Detective Ice testified that he asked Khwaja at the time of the robbery if there were any videotapes of the incident. He further testified that he had inspected the video recorder with Khwaja and personally observed that the recorder was not working.
Hassan argues that the preliminary hearing transcript would have shown that Detective Ice did not inspect the video recorder, contrary to the trial testimony of both Detective Ice and Khwaja. However, there is nothing in the record to support Hassan's contention. “[Hassan] has made no showing that such a transcript exists, or that if it did exist, it was unavailable to defense counsel and therefore had to be requested. Moreover, [Hassan] has not shown by the record that such a transcript, if it exists, contains statements that could have been used for impeachment purposes sufficient to cast doubt on the jury's verdict. Accordingly, [Hassan] has failed to carry his burden to show affirmatively by the record that counsel's performance was deficient and that [Hassan] was prejudiced as a result thereof.” Dixon v. State, 267 Ga. 136, 138, 475 S.E.2d 633 (1996); Strickland v. Washington, supra.
2. Hassan challenges the sufficiency of the evidence.

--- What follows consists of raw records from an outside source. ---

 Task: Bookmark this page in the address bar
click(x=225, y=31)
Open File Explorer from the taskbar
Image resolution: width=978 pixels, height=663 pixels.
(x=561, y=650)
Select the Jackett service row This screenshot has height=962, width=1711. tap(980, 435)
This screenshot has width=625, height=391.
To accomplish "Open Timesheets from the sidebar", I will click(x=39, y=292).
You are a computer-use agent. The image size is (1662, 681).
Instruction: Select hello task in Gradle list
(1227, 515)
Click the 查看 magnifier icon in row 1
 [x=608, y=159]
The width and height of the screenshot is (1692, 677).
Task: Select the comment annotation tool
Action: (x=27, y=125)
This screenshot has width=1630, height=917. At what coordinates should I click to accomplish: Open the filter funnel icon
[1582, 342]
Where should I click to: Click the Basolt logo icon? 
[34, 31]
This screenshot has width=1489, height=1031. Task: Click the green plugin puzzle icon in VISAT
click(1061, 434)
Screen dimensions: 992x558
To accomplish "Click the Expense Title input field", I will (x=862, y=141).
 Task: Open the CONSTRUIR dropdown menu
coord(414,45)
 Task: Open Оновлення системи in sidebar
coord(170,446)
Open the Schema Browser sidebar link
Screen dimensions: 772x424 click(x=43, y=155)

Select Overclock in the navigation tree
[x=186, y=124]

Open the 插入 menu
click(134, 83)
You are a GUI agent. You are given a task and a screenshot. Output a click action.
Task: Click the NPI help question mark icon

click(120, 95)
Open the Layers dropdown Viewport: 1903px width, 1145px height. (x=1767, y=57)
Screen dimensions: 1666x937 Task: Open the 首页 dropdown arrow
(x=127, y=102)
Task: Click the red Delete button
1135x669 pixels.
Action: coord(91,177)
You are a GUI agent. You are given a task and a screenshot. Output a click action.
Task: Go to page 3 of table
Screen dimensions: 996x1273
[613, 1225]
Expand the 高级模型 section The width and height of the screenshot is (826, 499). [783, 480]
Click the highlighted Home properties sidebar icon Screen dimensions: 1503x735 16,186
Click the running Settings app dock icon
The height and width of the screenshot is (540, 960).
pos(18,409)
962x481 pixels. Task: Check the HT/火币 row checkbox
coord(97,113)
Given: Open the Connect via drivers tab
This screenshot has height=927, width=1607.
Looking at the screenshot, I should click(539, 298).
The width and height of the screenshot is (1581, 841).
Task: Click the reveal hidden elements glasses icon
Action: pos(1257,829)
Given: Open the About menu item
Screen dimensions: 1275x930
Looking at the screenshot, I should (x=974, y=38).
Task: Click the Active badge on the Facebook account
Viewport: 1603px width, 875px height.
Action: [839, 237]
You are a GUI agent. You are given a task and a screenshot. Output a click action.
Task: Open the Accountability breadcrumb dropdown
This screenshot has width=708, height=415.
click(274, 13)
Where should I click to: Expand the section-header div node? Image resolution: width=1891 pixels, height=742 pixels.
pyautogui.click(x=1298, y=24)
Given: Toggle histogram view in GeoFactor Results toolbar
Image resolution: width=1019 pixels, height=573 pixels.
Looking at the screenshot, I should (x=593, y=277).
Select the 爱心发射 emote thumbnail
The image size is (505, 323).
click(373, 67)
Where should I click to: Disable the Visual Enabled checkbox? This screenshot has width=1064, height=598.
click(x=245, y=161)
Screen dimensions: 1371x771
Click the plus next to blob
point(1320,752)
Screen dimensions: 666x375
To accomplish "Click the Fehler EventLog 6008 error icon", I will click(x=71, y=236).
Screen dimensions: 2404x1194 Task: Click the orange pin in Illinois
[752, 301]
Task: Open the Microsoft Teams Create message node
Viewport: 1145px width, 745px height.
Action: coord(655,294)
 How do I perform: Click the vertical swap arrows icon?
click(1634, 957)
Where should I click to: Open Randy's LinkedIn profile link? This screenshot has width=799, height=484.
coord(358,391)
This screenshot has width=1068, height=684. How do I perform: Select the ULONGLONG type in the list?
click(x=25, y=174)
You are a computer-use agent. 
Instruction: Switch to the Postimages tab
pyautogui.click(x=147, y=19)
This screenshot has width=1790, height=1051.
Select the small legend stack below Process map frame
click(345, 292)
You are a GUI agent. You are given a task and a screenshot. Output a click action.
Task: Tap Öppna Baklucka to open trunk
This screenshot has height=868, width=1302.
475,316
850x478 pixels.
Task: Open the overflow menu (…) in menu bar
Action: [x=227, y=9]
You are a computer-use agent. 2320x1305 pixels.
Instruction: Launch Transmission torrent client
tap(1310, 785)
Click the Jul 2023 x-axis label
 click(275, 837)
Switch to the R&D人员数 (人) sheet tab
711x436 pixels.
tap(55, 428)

When reviewing a conviction, this Court must determine “whether, after viewing the evidence in the light most favorable to the prosecution, any rational trier of fact could have found the essential elements of the crime beyond a reasonable doubt.” (Emphasis in original.) Jackson v. Virginia, 443 U.S. 307, 319, 99 S.Ct. 2781, 2789, 61 L.Ed.2d 560 (1979). While Hassan testified that the money orders were given to him by Wolde in repayment of a loan, “it is the function of the jury, and not this Court, to resolve conflicts in the evidence. This Court determines only the legal sufficiency of the evidence adduced below and does not weigh the evidence or assess the credibility of the witnesses.” (Citation and punctuation omitted.) Kapua v. State, 228 Ga.App. 193, 195, 491 S.E.2d 387 (1997). Viewed in the light most favorable to the verdict, the evidence was sufficient to enable a rational trier of fact to find Hassan guilty of armed robbery beyond a reasonable doubt. Jackson v. Virginia, supra.
McMURRAY, P.J., and BLACKBURN, J., concur.